Dia de Sol Rumo ao Gokyo Peak, Nepal
Há um momento neste longo percurso de 180km em que as rotas se bifurcam. Á direita fica a vila de Pheriche e a desgastante moraina da montanha. Pheriche é um lugar notável, para o qual seus moradores se mudam sempre que o clima permite; no inverno, se abrigam mais em baixo. Essa é portanto uma cidade provisória, regida pela presença daquela montanha inexorável.
A moraina do Everest é realmente impressionante, aliás como todas são. Para mim, morainas são o lixo das montanhas, detritos de rocha que o gelo tritura, desloca e expõe. Atravessá-las é sempre penoso: sua rampa é íngreme, seu piso é irregular e seu tempo é lento pela expectativa da chegada.
Gokyo Peak, Nepal
Mas, à esquerda, o ambiente é mais ameno, o caminho conduzindo a um vale isolado, com um lago de degelo abaixo, uma montanha ao lado e a infinita parede do Nuptze mais além. Esse lugar chama-se Gokyo, onde passei uma das mais gélidas noites, com 25° ou 30° negativos, cuja falta de vento tornou até razoável.
Subi de manhã ao Gokyo Peak (são quase 5.400m) e, na volta, encontrei o que me pareceram dois patos nadando no lago, suas petulantes cabeças emergindo em sincronismo. Achei que a altitude me pregava uma peça, que estava delirando.

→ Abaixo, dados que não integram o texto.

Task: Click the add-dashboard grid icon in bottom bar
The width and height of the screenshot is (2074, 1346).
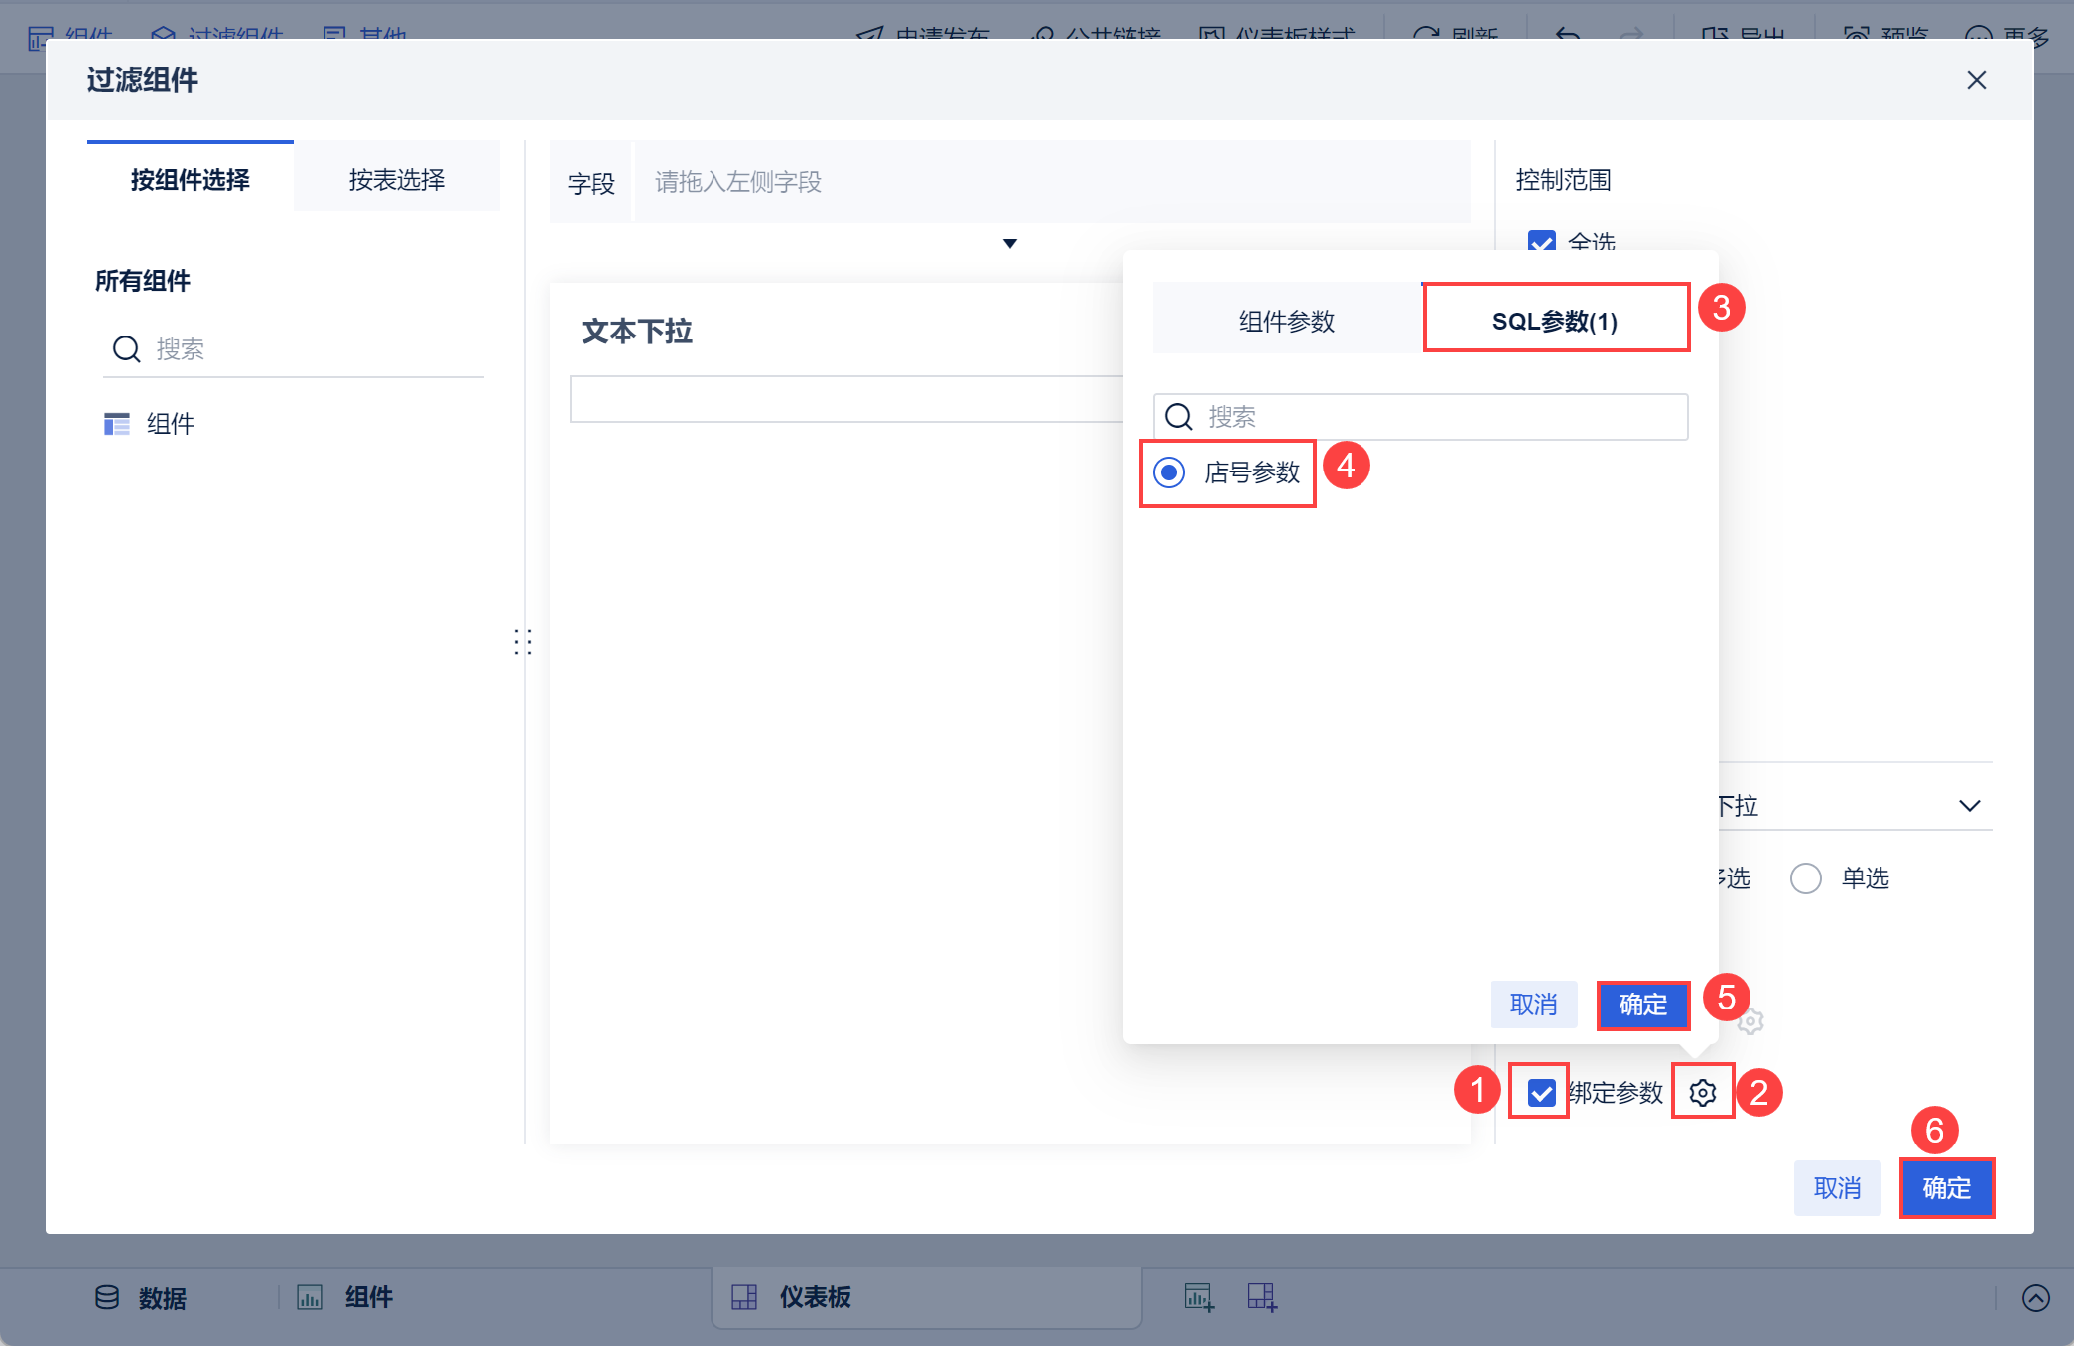Action: [x=1262, y=1297]
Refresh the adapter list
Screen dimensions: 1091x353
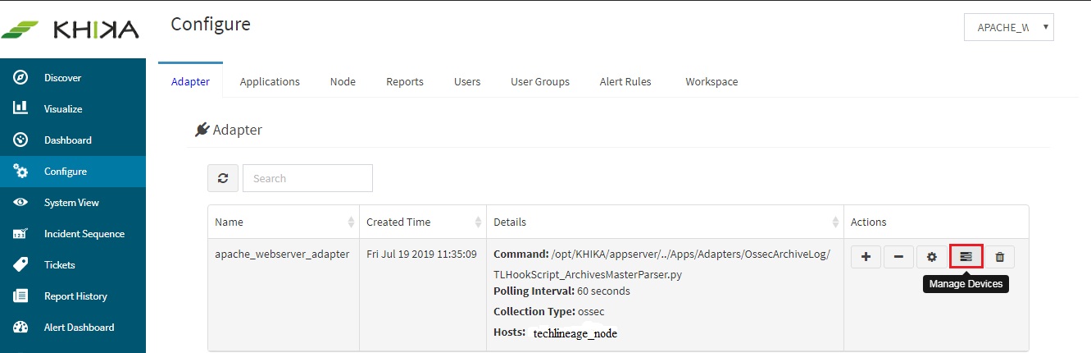[x=223, y=178]
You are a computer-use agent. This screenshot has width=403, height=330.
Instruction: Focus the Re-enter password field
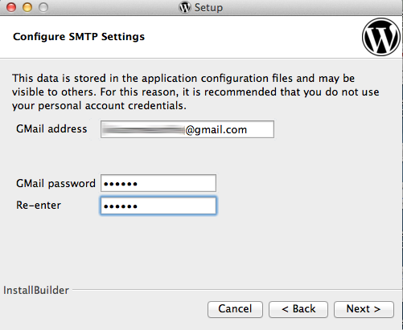click(x=158, y=206)
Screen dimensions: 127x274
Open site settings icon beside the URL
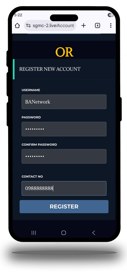(x=28, y=26)
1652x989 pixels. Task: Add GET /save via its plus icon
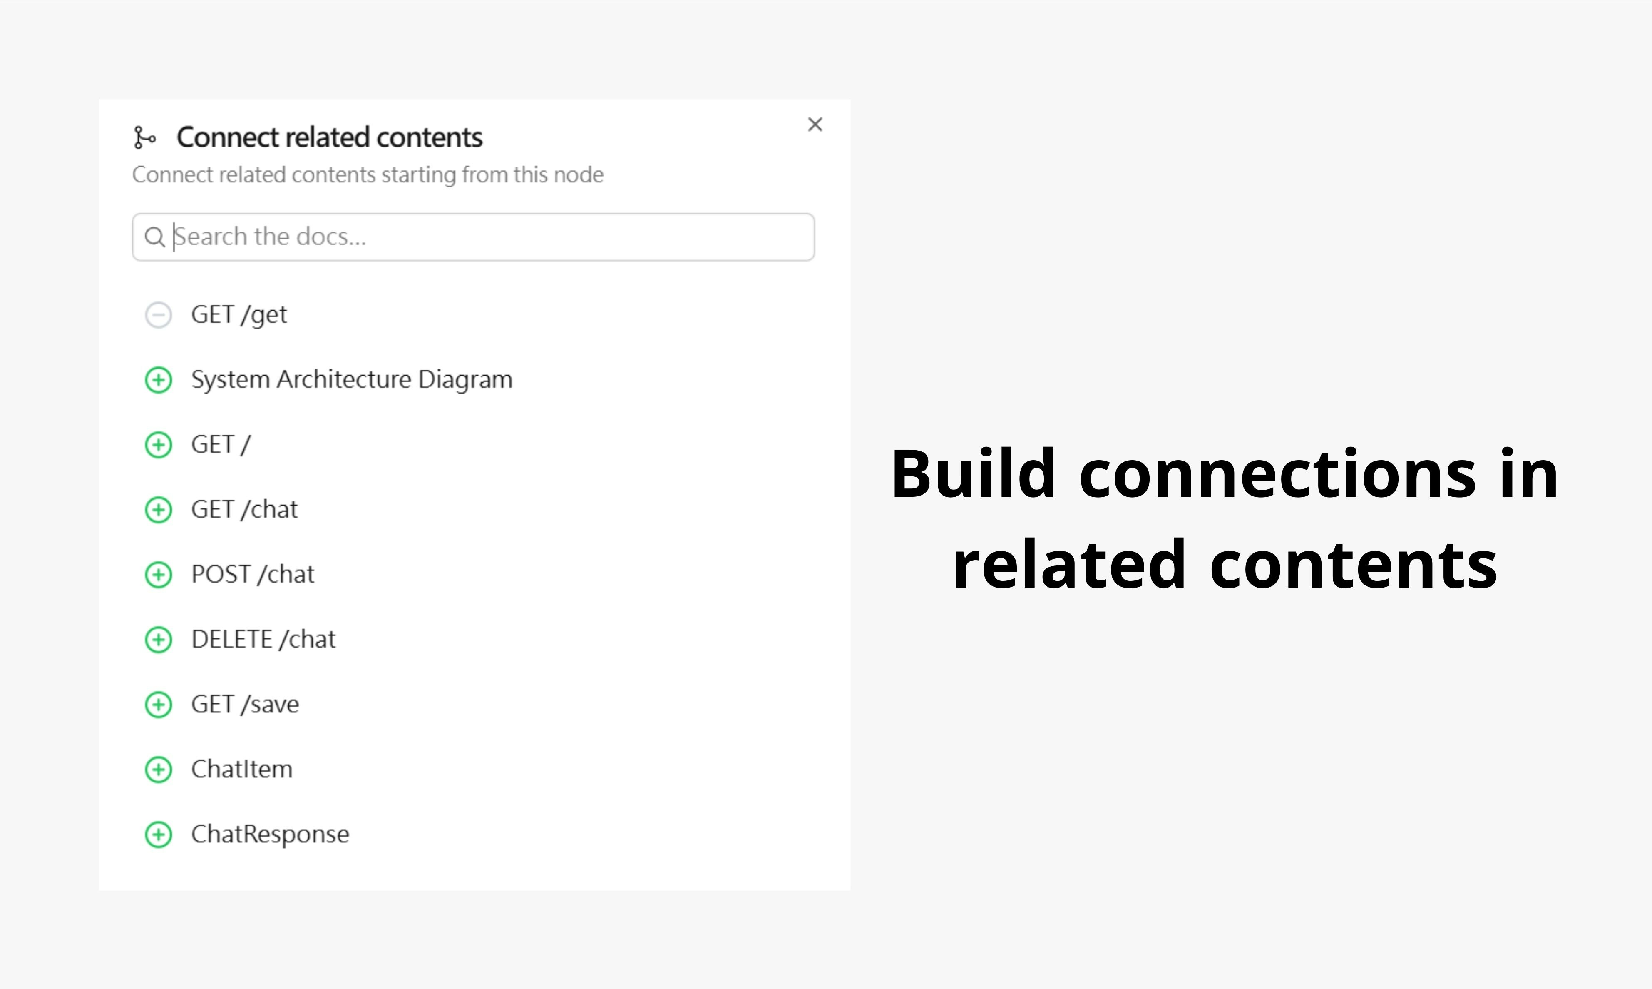pos(159,704)
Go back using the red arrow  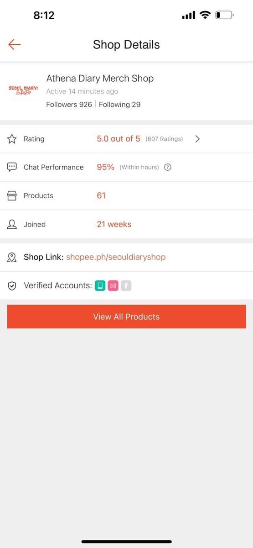(x=15, y=44)
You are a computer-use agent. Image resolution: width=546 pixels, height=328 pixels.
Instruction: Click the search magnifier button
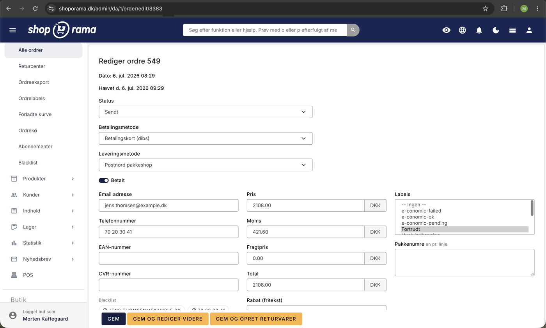click(x=353, y=30)

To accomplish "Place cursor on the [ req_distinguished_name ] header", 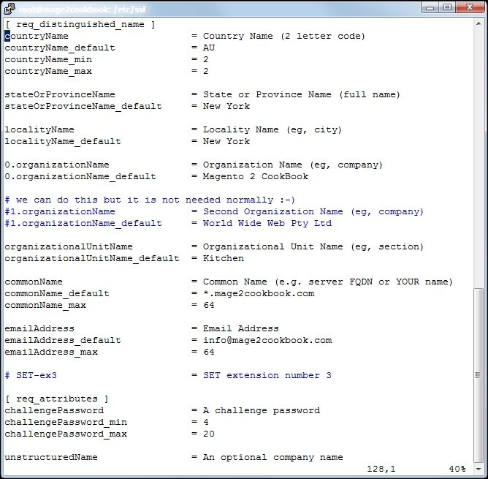I will [x=80, y=24].
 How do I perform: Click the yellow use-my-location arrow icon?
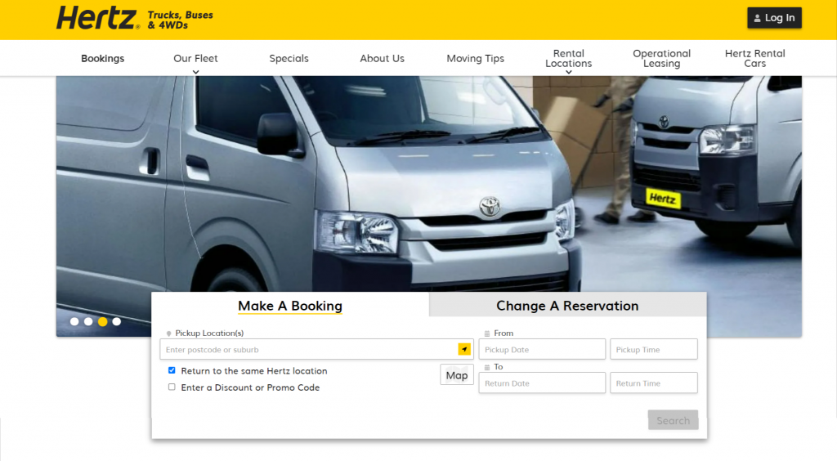click(464, 350)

No Alto do Kala Patar, Everest ao Fundo, Nepal
Imagine minha surpresa ao descobrir que os patos eram dois ingleses, treinando para a maratona que iriam disputar no dia seguinte contra dois nepaleses. Esta é uma prática anual do lugar – naquele ano, ganharam os locais, para grande orgulho dos sherpas. Os ingleses descobriram que nem sempre nadar ajuda a correr.